Washington's business centered around construction until 2007, when the business was sold for about $2.6 billion. More recently, he has amassed a controlling stake in Seaspan, a publicly traded marine-freight company. He also owns several closely held entities that use the Seaspan name and operate shipyards, ferries, tugboats and barges, primarily in the Vancouver, British Columbia, region.

With his wife, Phyllis, Washington splits his time between Montana; Palm Springs, California; and his yacht, the 332-foot Attessa IV. Their philanthropic efforts include providing life-changing experiences for disadvantaged children.

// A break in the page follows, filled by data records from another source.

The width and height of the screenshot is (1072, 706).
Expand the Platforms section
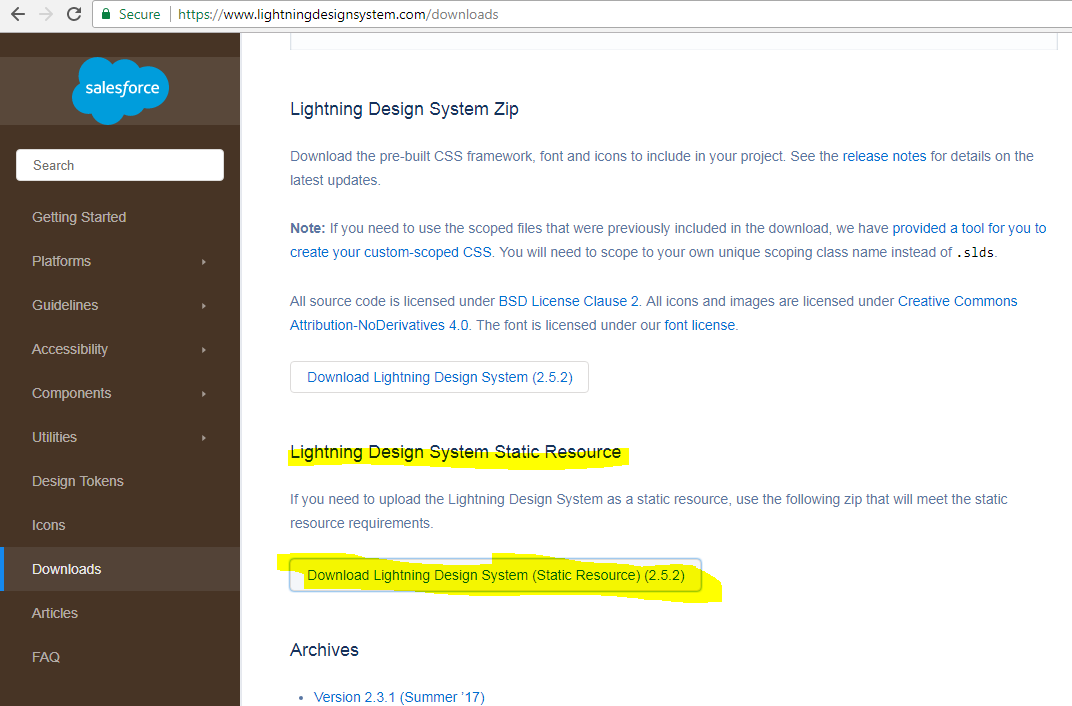click(62, 261)
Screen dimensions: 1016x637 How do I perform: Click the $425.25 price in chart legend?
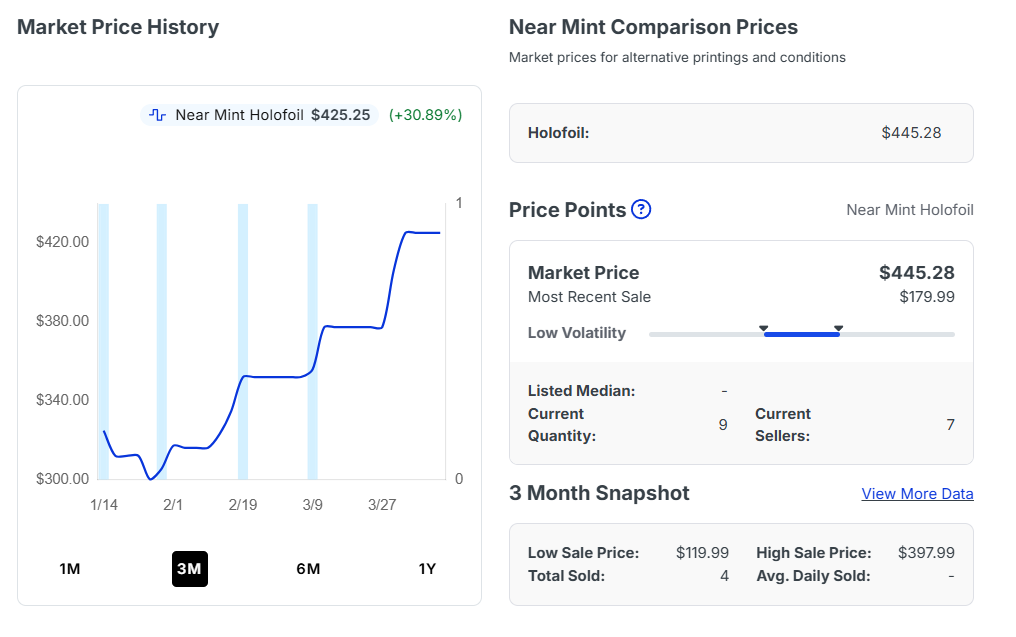tap(340, 115)
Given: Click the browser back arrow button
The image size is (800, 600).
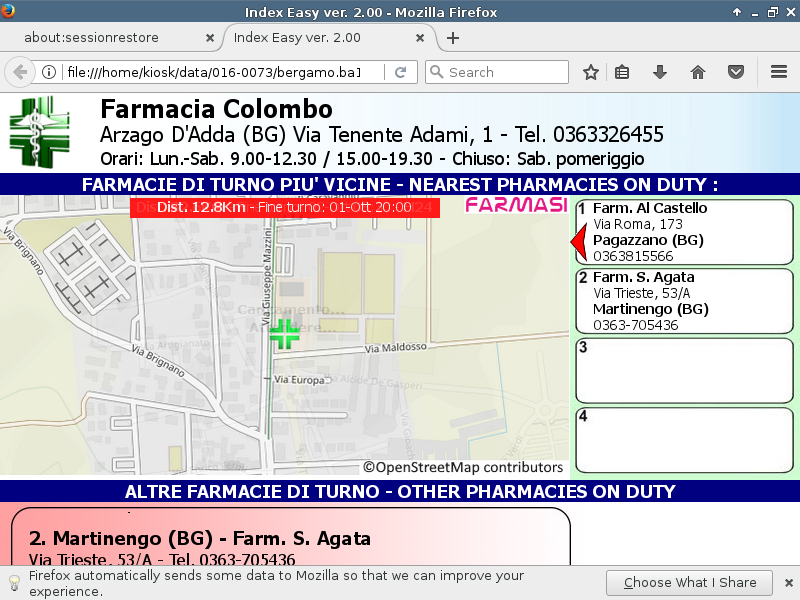Looking at the screenshot, I should coord(19,72).
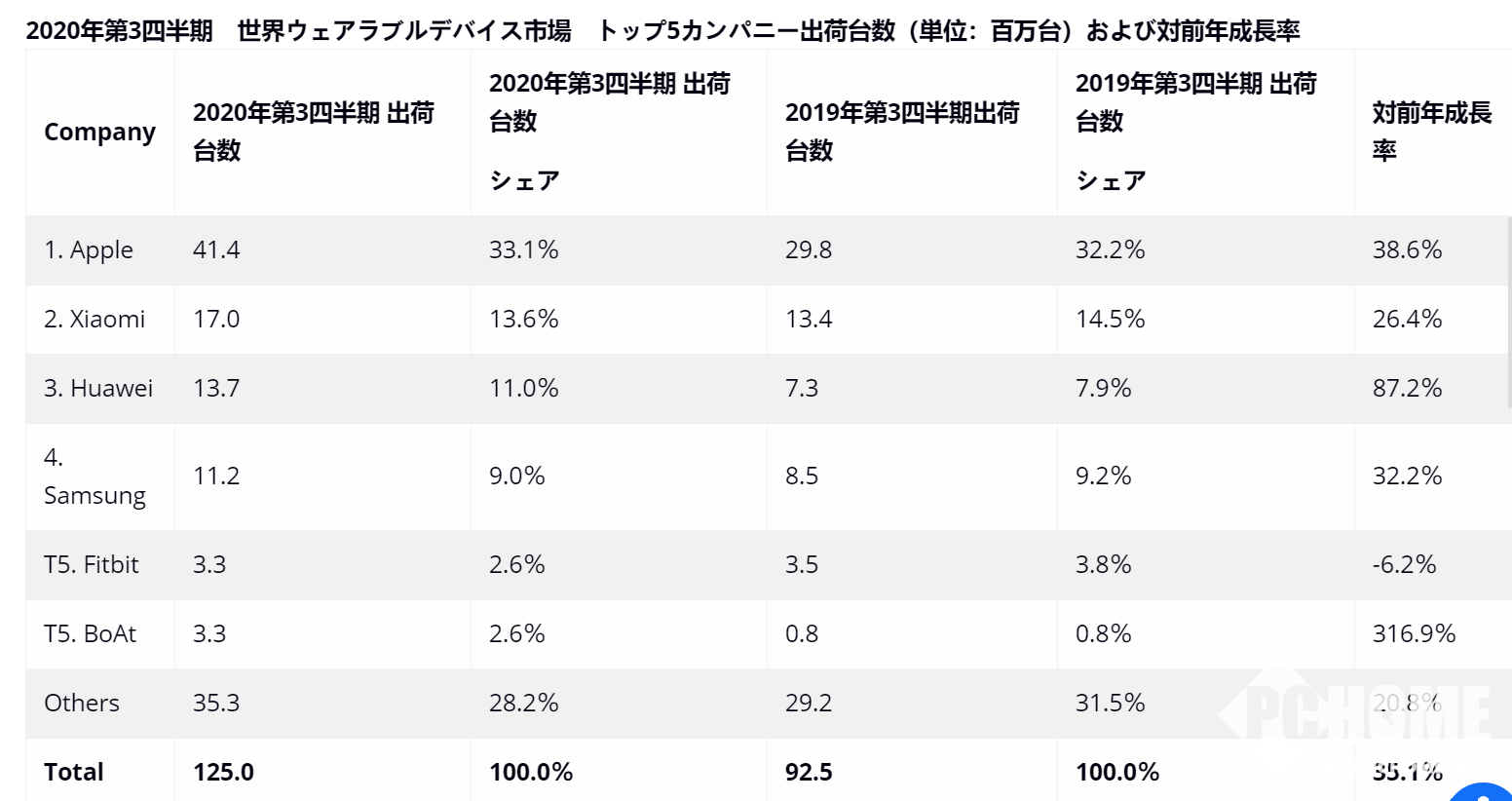Click Samsung's 9.0% 2020 share cell
Screen dimensions: 1512x801
tap(516, 477)
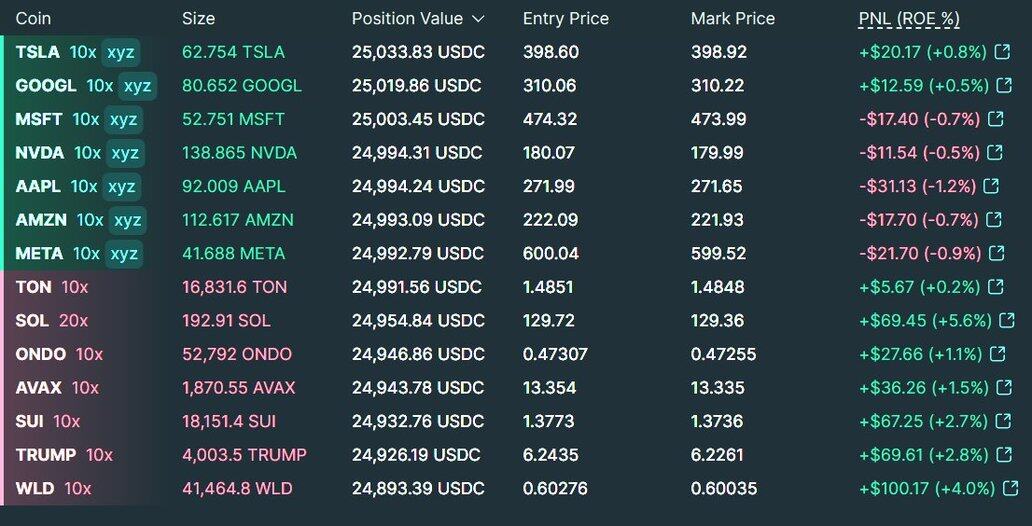The width and height of the screenshot is (1032, 526).
Task: Open share icon on SOL PNL row
Action: 1007,321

Two sons, Kevin and Kyle, are executives at Seaspan.

Milestones
  • 1934 Dennis R. Washington is born in Spokane, Washington.
  • 1942 Contracts polio at age 8 while living in Bremerton, Washington.
  • 1964 Forms construction company to repair roads for U.S. Forest Service.
  • 1976 Buys heavy equipment dealer Modern Machinery.
  • 1987 Montana Rail Link formed with lease of southern Montana train route.
  • 1992 Purchase of Canadian tugboat company marks foray into marine transport.
  • 2005 Seaspan sells shares in an initial public offering.
  • 2011 Closely held Seaspan wins Canadian contract to build non-combat vessels.